Davutoğlu, STK'lardan en büyük isteklerinin, toplumla siyaset arasındaki, toplumla devlet arasındaki irtibat noktası olarak bu özgüveni takdim edecek şekilde bir etkide bulunmalarını sağlamak olduğunu ifade etti.

"ŞİMDİ HER YERDE RAHATÇA TÜRKÜM DİYEBİLİYORUZ"

Bugün Türkiye'nin, dış politikada çıtasının vasat bir yerde olmadığını vurgulayan Bakan Davutoğlu, şöyle konuştu: "Bu millete hizmet etmek isteyenler, bu özgüvenin hakkını vermek zorundalar. Eskiden Türk olduğumuz belli olmasın diye çaba sarf ederdik dışarıdaki sosyal ortamlarda. Şimdi gerekli olmasa bile her yerde (Ben Türk'üm demek istiyorum.) Eğer ülkemi sormazlarsa, gözlerinin içine bakıyorum ve sormalarını istiyorum. Bu, dışişlerine, hükümete verilebilecek en büyük armağan. Bizler 70 milyonu arkamıza alarak, şehitlerimiz neyi söyleyişimse, neyi arzulamışsa hissederek çalışıyoruz. Onlar son nefeslerini verirken, hangi hasretle o nefesi vermişse biz o hasretin gereğini 700 yıl sonra yerine getirmek üzere gece gündüz çalışmak zorundayız. Bu önemli bir zihniyet meselesidir. Bizler atalarımızın zihniyetini, arzusunu yerine getireceğiz."

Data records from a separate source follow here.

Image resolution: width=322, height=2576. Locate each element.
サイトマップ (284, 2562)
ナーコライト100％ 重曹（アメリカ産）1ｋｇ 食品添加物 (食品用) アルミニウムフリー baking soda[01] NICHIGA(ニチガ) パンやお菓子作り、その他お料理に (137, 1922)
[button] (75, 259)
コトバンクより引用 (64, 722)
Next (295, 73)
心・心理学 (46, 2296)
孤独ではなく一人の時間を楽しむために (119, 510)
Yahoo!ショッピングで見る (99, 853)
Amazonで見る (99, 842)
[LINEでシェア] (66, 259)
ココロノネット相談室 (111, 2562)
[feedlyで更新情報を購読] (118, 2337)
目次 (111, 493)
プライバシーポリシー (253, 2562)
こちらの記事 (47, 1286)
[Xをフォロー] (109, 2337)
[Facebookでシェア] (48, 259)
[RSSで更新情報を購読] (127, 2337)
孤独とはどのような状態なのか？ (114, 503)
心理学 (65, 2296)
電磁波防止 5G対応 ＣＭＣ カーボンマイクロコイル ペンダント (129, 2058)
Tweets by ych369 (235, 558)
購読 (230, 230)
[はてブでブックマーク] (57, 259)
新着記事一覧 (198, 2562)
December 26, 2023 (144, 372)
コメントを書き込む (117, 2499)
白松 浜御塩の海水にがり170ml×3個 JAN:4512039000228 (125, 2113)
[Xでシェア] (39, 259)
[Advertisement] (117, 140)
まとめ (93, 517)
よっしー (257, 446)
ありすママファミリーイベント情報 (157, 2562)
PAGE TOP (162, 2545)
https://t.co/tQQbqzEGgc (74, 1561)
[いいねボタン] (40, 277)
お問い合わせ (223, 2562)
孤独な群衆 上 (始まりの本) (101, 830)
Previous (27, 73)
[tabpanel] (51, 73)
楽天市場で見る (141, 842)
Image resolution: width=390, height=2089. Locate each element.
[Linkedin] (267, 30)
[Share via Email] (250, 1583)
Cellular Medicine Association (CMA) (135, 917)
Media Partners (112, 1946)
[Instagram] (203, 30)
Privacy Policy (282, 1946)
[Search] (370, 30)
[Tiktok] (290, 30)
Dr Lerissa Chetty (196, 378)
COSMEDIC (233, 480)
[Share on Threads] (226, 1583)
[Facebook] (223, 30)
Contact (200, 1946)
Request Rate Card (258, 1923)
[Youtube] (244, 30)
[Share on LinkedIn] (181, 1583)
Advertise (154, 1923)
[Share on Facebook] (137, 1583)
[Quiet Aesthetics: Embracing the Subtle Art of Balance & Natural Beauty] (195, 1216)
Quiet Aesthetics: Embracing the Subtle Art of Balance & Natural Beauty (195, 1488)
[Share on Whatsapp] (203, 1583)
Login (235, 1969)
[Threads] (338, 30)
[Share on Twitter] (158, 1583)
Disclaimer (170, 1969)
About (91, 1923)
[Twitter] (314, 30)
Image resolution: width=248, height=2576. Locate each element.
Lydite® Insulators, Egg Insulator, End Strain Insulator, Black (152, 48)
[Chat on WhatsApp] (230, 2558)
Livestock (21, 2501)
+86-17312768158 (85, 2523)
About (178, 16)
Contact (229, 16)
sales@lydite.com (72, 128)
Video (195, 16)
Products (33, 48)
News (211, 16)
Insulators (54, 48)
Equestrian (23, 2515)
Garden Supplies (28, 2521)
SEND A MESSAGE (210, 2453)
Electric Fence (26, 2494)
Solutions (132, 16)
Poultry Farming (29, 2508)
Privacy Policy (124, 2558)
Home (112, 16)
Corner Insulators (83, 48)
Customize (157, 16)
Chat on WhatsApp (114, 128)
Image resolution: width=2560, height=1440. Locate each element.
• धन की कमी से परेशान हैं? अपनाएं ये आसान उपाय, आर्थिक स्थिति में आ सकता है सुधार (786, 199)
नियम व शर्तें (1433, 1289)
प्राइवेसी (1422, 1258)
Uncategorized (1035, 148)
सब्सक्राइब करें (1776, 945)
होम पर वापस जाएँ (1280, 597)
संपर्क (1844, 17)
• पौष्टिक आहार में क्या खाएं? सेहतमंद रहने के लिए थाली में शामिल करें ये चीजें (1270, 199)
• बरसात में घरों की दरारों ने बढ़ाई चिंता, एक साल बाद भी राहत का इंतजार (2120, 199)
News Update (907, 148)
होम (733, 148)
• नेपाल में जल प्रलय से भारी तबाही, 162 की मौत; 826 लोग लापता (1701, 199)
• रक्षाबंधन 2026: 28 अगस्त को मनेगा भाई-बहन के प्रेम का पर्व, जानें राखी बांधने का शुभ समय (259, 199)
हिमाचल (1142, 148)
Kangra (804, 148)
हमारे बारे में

Bunu, 8 yıl önce kendilerine, (yapabilecek misiniz) diye sorduklarını vurgulayan Bakan Davutoğlu, "Hayalcı, üçüncü dünyacı olmakla, eksen kaymasıyla suçlandık. Bu suçlamaların arkasındaki temel sebep, bu suçlamaları yapanların 12. yüzyıldan bu yana gelen bu şehir ve toprakları silmiş olan bu ruhtan uzak olmuş olmalarıdır. O cihan devletini kuranlar, böyle düşünselerdi (Adamımız yeter mi? Acaba büyük ideallerimiz hayata geçer mi?) diye. O beylikten bir devlet doğmazdı. Eğer Çanakkale'de, Balkan Savaşı'nda, Yemen'de, Sarıkamış'ta bir aileden üç dört evladını vermiş babanın son evlatları, İstiklal Harbi'nin geri kalanını (yapabilir miyiz?) diye bir kere tereddüt etselerdi, o harbi kazanamazdık. Tereddüt asla olmayacak. İşte biz böyle bir milletin evlatlarıyız." şeklinde konuştu.

Artık Türkiye için sathı diplomasi olduğunun altını çizen Davutoğlu, "Atatürk'ün İstiklal Harbinde söylediği meşhur "Hattı müdafaa yoktur, sathı müdafaa vardır" sözü vardır. Biz de bunu diplomasiye uyarladık ve bu uğurda gidiyoruz. Nedir o? (Hattı diplomasi yoktur, sathı diploması vardır. Ve bu satıh bütün dünyadır. Madem ki büyük iddialar taşıyoruz. Dünya’da ne olup bittiğini bileceğiz, takip edeceğiz ve her yerde olacağız." ifadesini kullandı.